═════ Input material ═════
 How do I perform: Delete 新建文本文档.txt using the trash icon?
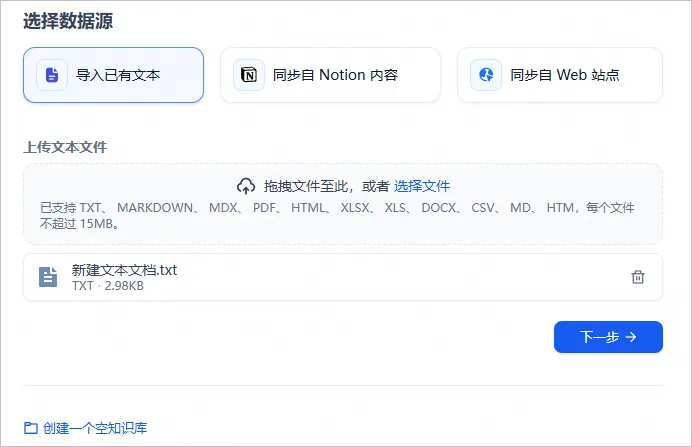click(x=638, y=277)
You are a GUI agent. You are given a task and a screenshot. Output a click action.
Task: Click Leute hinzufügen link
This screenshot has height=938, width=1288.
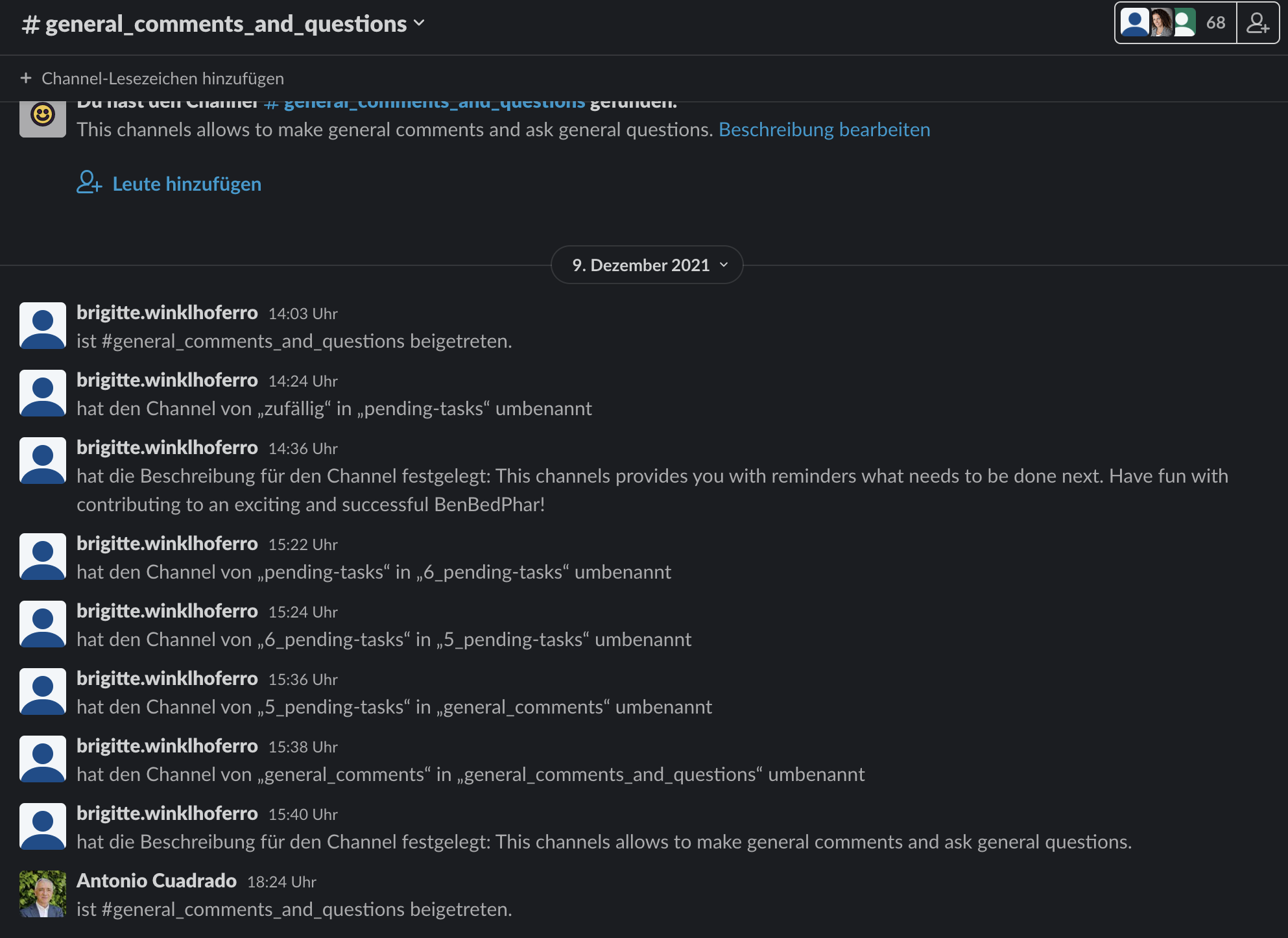click(x=187, y=184)
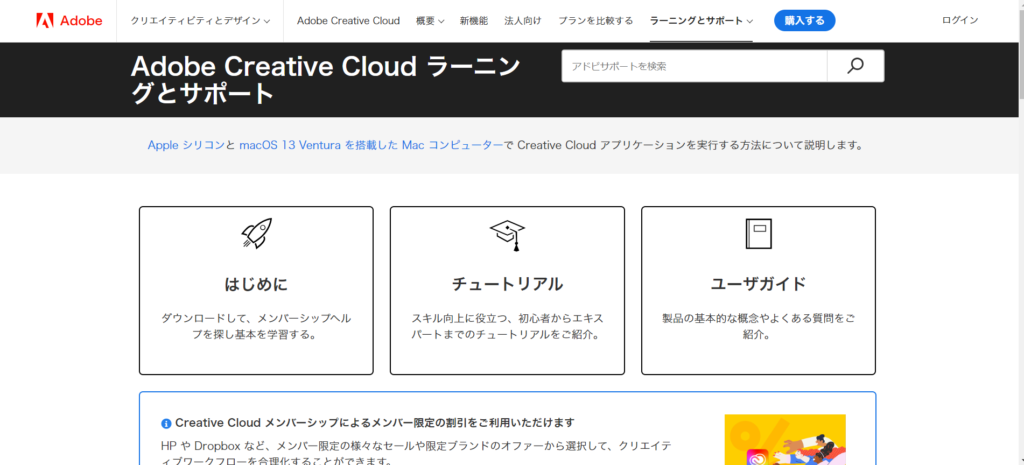Image resolution: width=1024 pixels, height=465 pixels.
Task: Open the 新機能 menu item
Action: tap(475, 21)
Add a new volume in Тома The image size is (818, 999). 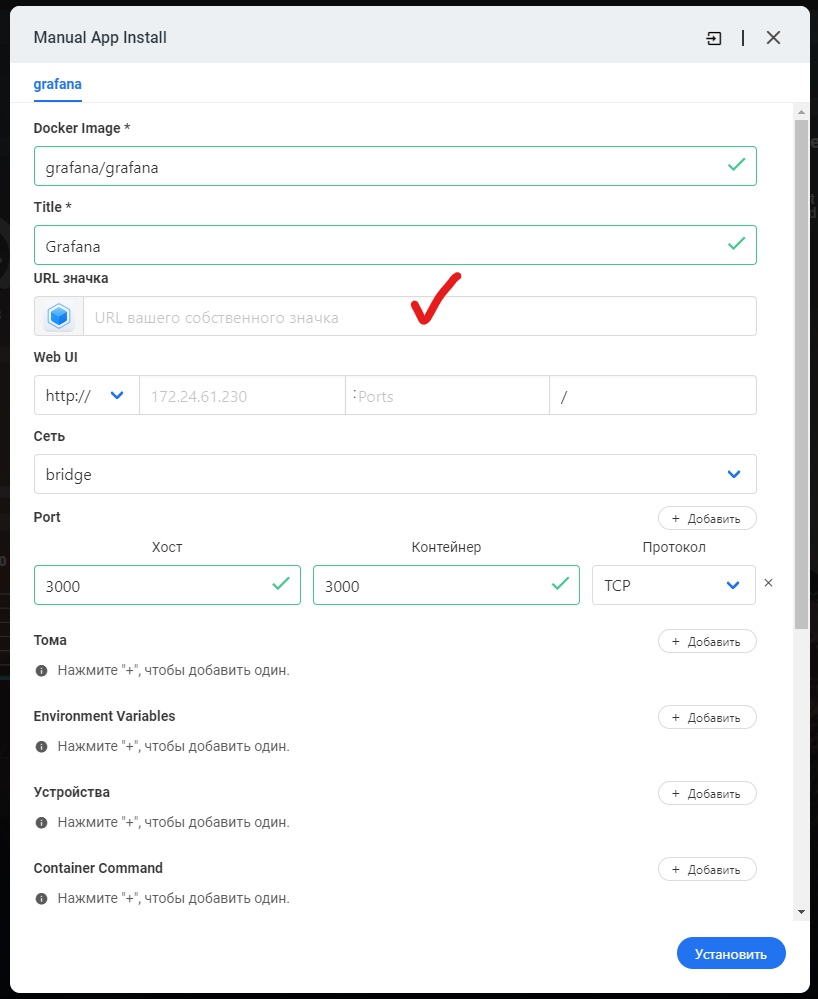tap(707, 642)
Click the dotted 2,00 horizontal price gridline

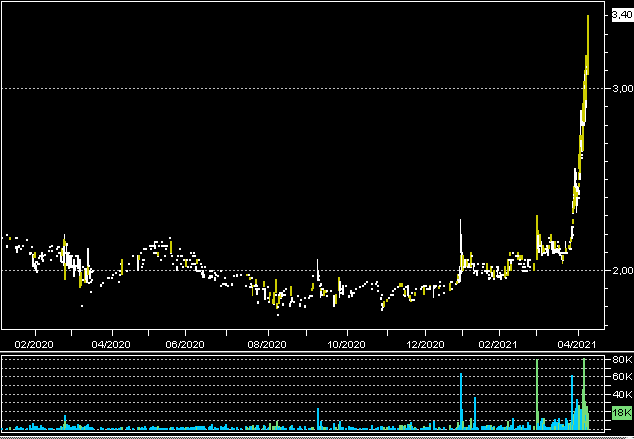coord(300,270)
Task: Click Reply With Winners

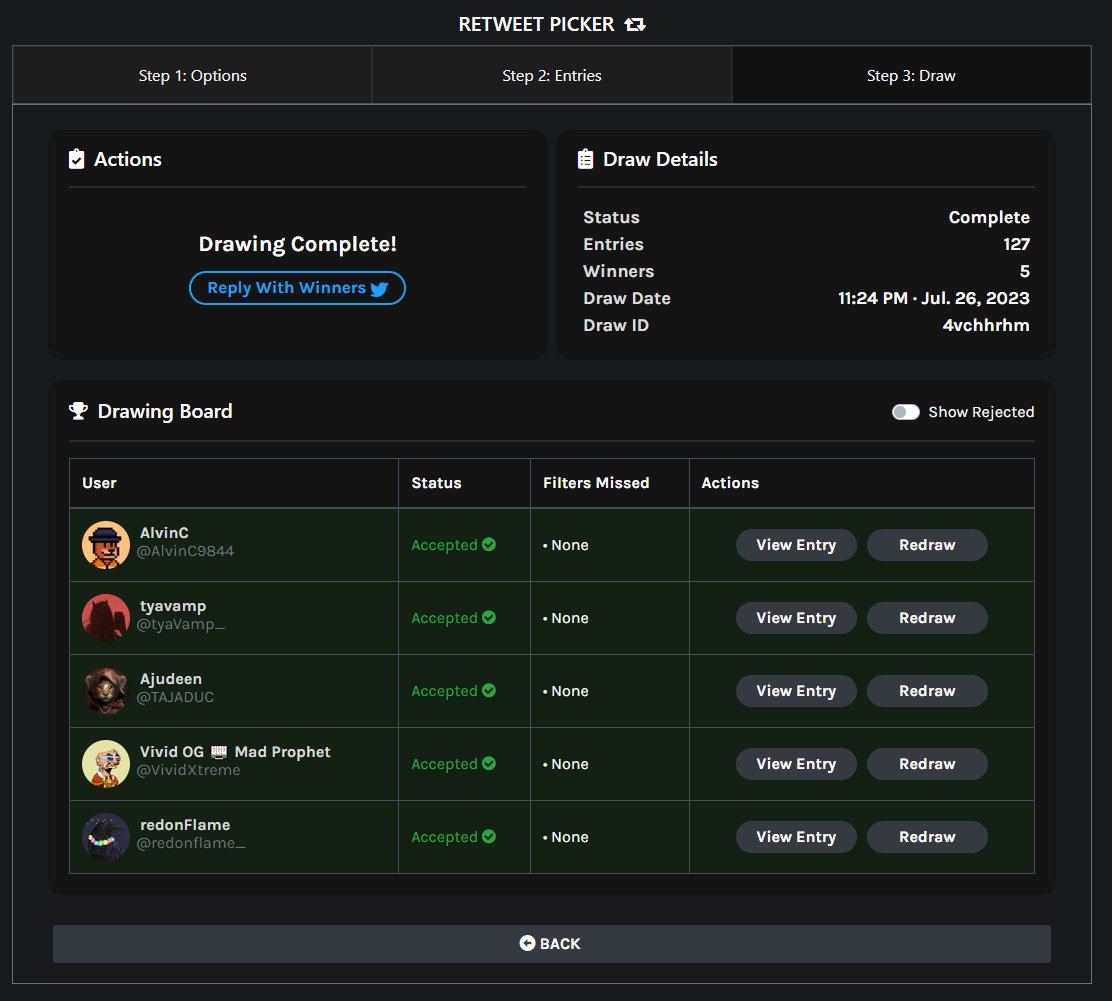Action: [297, 288]
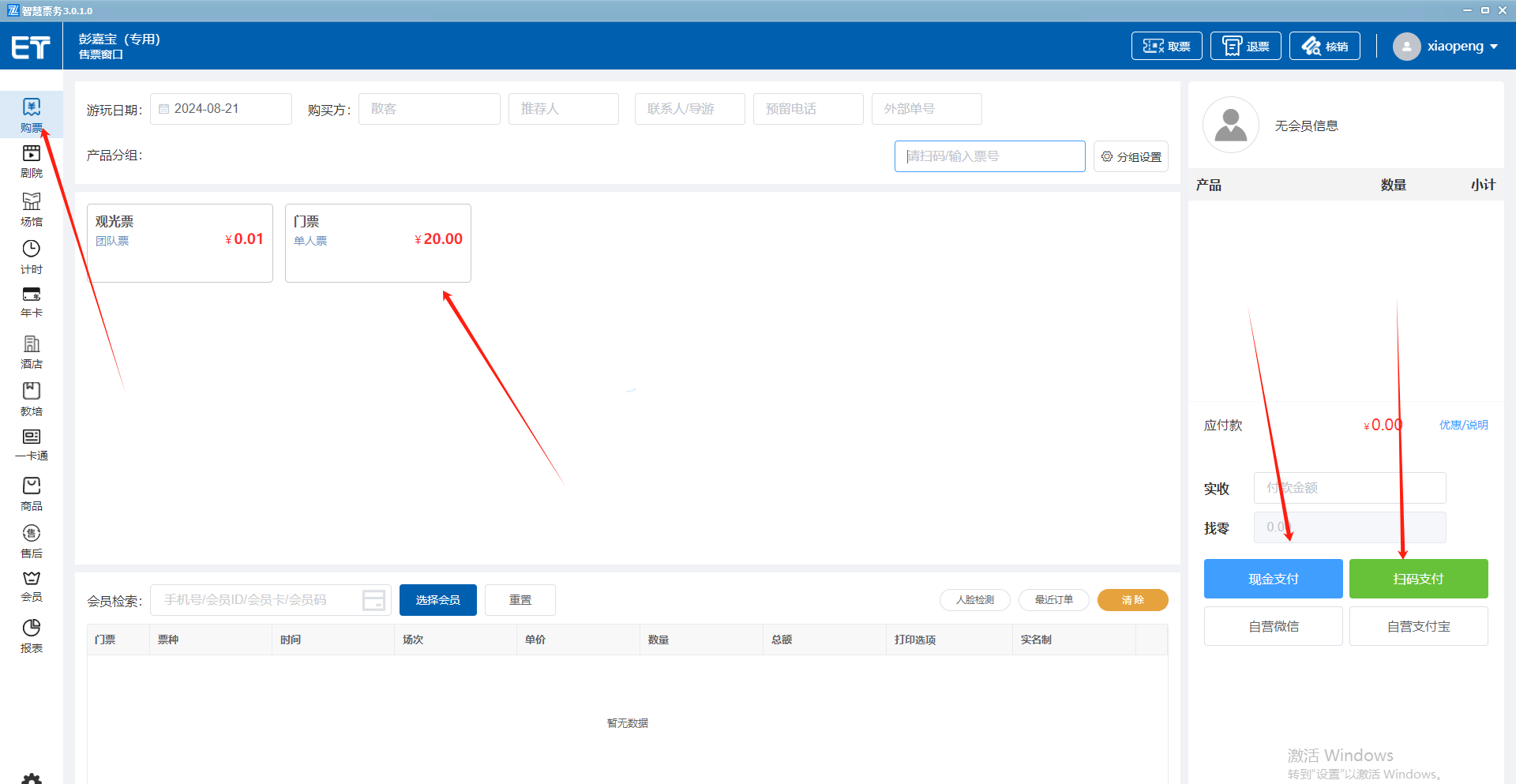Image resolution: width=1516 pixels, height=784 pixels.
Task: Click the 核销 verification button
Action: click(1324, 47)
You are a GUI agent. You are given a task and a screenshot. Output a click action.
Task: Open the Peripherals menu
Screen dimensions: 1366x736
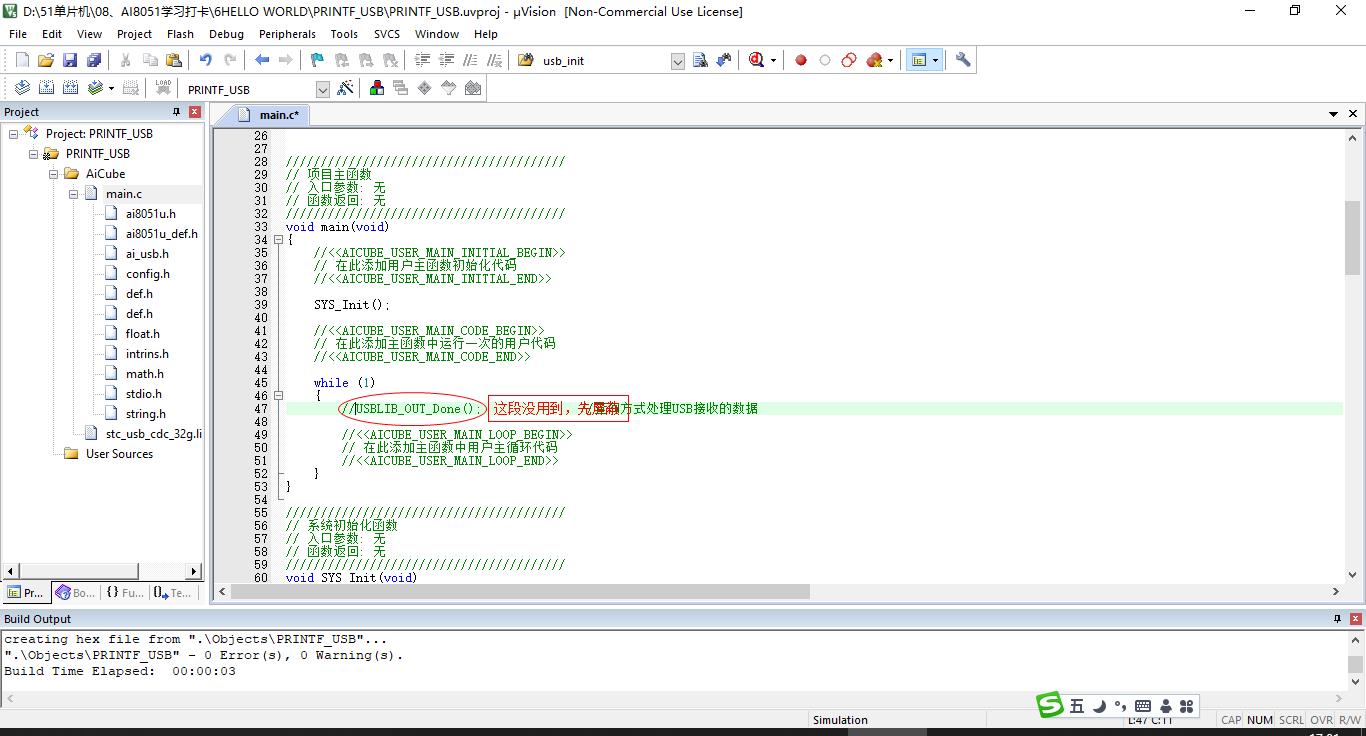pos(287,34)
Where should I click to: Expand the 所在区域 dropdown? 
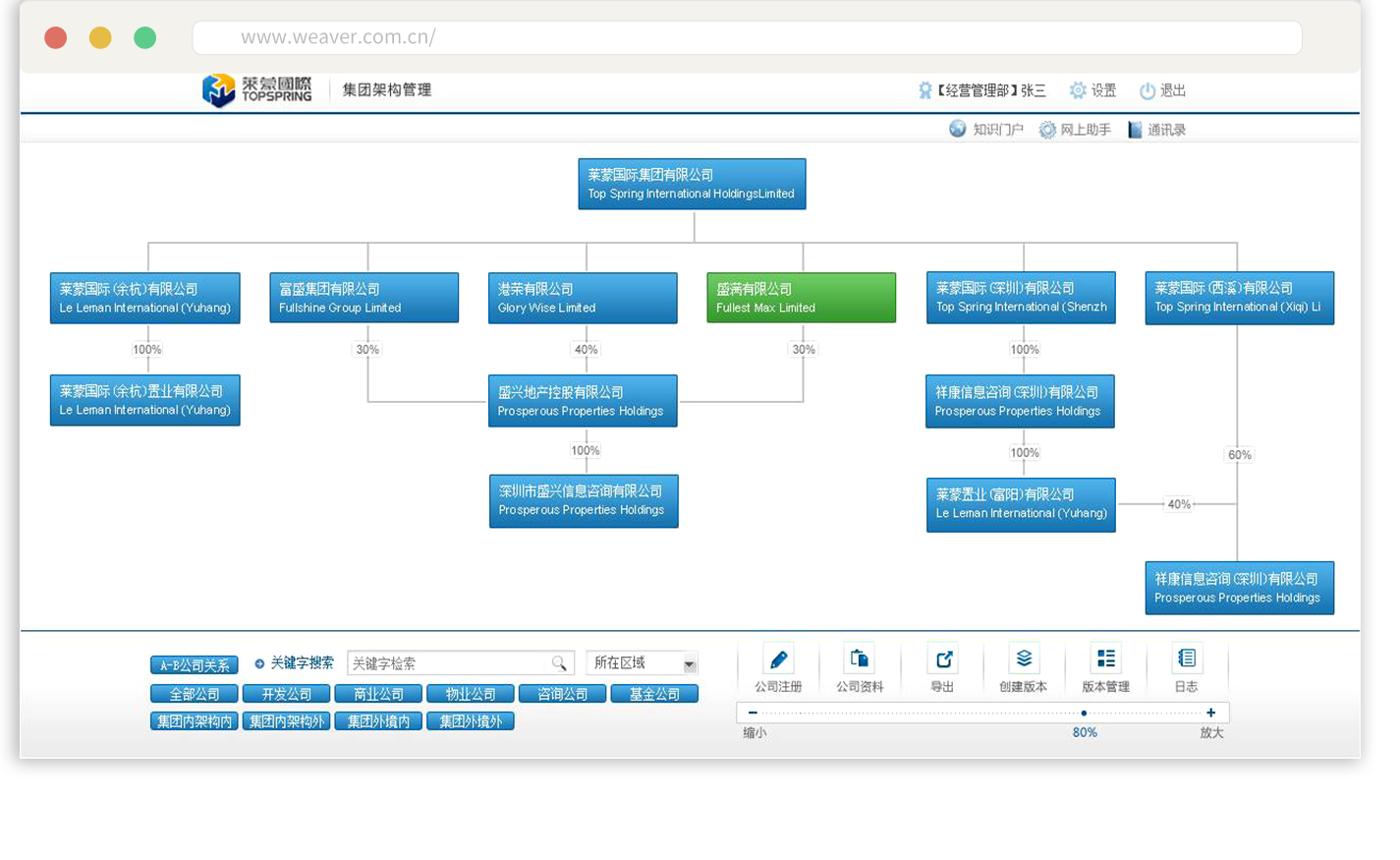tap(689, 664)
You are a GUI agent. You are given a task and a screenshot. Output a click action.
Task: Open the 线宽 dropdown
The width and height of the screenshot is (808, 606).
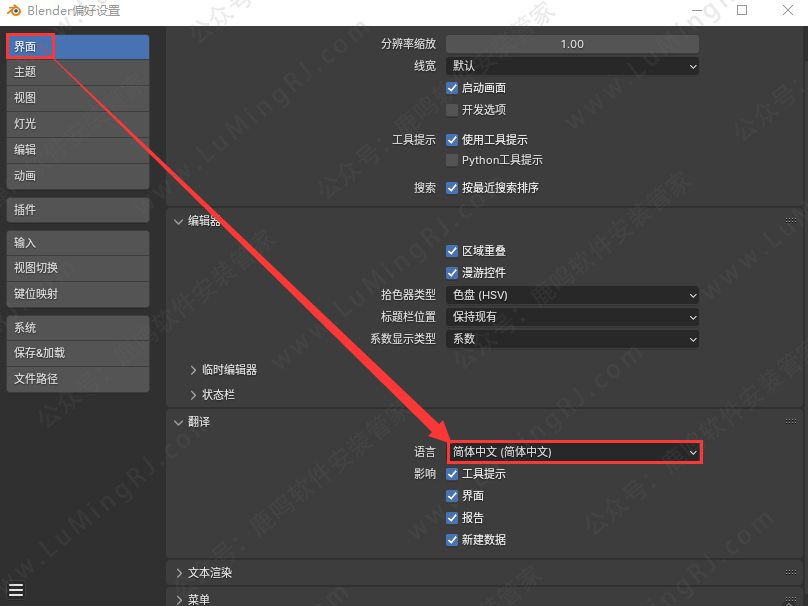click(x=572, y=66)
═════
Directions: Only the lines from the one containing "Where should I" through the last line of the entries above, both included, belong in the answer, written out exactly; pictures do not.

Task result:
Where should I click to: Expand the 所在区域 dropdown? 
tap(689, 664)
You are a GUI agent. You are given a task and a screenshot. Output a click action.
Task: Open the 线宽 dropdown
The width and height of the screenshot is (808, 606).
click(x=572, y=66)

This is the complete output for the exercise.